The three hostages came out of a building -- a few meters from the troops -- without shirts, carrying a stick with white cloth. A soldier saw them as a threat and opened fire, killing two hostages instantly, according to an IDF spokesperson.

The third was injured and ran back into the building where all three emerged from and someone cried "help" in Hebrew. At this point, the battalion commander ordered his troops to stop firing. But, despite the order, another burst was fired, killing the third hostage, according to an IDF spokesperson.

The three men killed have been identified as 28-year old Yotam Haim; 26-year old Alon Shamriz; and 22-year old Samer Talalka.

The IDF said the three hostages were ‘mistakenly identified’ as a threat. Israeli Prime Minister Benjamin Netanyahu called the incident an "unbearable tragedy."

IDF mistakenly killed 3 Israeli hostages during combat in Gaza

Israeli forces mistakenly killed three Israeli hostages during combat in Shejaiya, Gaza, Israel Defense Forces spokesman Daniel Hagari said during a press briefing Friday.

The hostages were identified as: Yotam Haim, who was kidnapped from Kibbutz Kfar Aza; Samer Talalka, who was kidnapped from Kibbutz Nir Am; and Alon Shamriz, who was taken from Kibbutz Kfar Aza.

Israeli Prime Minister Benjamin Netanyahu called it “an unbearable tragedy.”
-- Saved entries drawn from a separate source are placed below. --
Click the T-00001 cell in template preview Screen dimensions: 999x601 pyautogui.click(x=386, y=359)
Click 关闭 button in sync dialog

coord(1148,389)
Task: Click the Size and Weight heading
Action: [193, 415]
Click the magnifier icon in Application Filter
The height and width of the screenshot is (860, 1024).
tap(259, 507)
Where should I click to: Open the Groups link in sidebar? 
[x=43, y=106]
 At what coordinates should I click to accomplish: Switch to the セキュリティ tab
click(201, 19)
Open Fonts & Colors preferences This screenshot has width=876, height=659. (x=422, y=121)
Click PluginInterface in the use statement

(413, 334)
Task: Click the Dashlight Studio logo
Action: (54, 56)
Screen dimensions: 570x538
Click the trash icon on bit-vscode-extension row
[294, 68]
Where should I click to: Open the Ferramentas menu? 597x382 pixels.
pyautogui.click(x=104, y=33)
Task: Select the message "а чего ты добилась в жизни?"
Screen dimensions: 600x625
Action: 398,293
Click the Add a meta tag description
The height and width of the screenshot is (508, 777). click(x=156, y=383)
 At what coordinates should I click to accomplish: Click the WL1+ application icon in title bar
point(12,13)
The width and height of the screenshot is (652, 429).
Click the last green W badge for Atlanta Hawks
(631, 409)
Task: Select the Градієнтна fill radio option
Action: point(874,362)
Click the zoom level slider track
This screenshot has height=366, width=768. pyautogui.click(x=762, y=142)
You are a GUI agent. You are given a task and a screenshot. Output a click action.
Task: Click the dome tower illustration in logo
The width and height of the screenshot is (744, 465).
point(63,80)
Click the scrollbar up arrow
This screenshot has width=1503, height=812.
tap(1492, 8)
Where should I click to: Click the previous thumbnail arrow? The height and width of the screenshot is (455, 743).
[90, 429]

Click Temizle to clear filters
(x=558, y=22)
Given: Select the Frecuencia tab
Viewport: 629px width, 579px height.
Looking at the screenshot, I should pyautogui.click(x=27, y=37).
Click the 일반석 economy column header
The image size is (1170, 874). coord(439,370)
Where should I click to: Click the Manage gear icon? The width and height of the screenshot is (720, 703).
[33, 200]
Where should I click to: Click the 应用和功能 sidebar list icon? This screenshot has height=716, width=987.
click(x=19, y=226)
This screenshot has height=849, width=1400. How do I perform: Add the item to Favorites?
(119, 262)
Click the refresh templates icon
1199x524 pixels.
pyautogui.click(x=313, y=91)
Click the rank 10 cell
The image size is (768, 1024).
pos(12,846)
“The entire State of Israel will mourn this evening. My heart goes out to the grieving families in their difficult time,” he said.

The IDF said it’s reviewing the incident. The IDF said "immediate lessons from the event have been learned, which have been passed on to all IDF troops in the field."

Haim, 28, is survived by his parents, brother and sister, the Hostages and Missing Persons Families Forum said. He was a gifted musician, an animal lover and loved to cook Italian food, the forum said.

Shamriz, 26, lived in the Young Generation neighborhood of Kibbutz Kfar Aza, according to the forum.

Shamriz was slated to study computer engineering at Sapir College, the forum said.

"Alon's family and friends described him as a lover of life and a dedicated basketball fan. He played on the Sha'ar Hanegev basketball team," the forum said in a statement.

National Security Council spokesperson John Kirby called the incident "heartbreaking" and a "tragic mistake," adding it is not particularly a reflection of Israeli’s ability to be precise.

Kirby: 'Constructive' conversations with Israelis about military transition

National Security Council spokesperson John Kirby said conversations with the Israelis about transitioning to lower intensity military operations have been "constructive."

"There’s a general agreement that a transition to lower intensity operations obviously is going to be an important next step here," Kirby said. "The idea of transitioning into different phases is certainly a common practice among militaries as they conduct operations of this kind."

-ABC News' Selina Wang

Al Jazeera cameraman killed in Gaza

Al Jazeera cameraman Samer Abu Daqqa died in Gaza after he was struck and injured during combat in the region, ABC News has confirmed. He died at the scene before an ambulance could reach him.

Al Jazeera said its correspondent, Wael al-Dahdouh, was injured from shrapnel in the same incident.

Sixty-five journalists have been killed since the start of the Israel-Hamas war, according to the Committee to Protect Journalists.

-ABC News' Nasser Atta and Sami Zayara

Biden administration approves emergency tank ammunition sale to Israel

The Biden administration approved the possible sale of tank ammunition to Israel through an emergency order, circumventing Congress.

In a release, the State Department notified Congress about the emergency sale on Friday.

"The Secretary of State determined and provided detailed justification to Congress that an emergency exists that requires the immediate sale to the Government of Israel of the above defense articles and services in the national security interests of the United States, thereby waiving the Congressional review requirements under Section 36(b) of the Arms Export Control Act, as amended," the release states.

The sale -- of 120mm tank cartridges and related equipment -- is estimated to cost $106.5 million.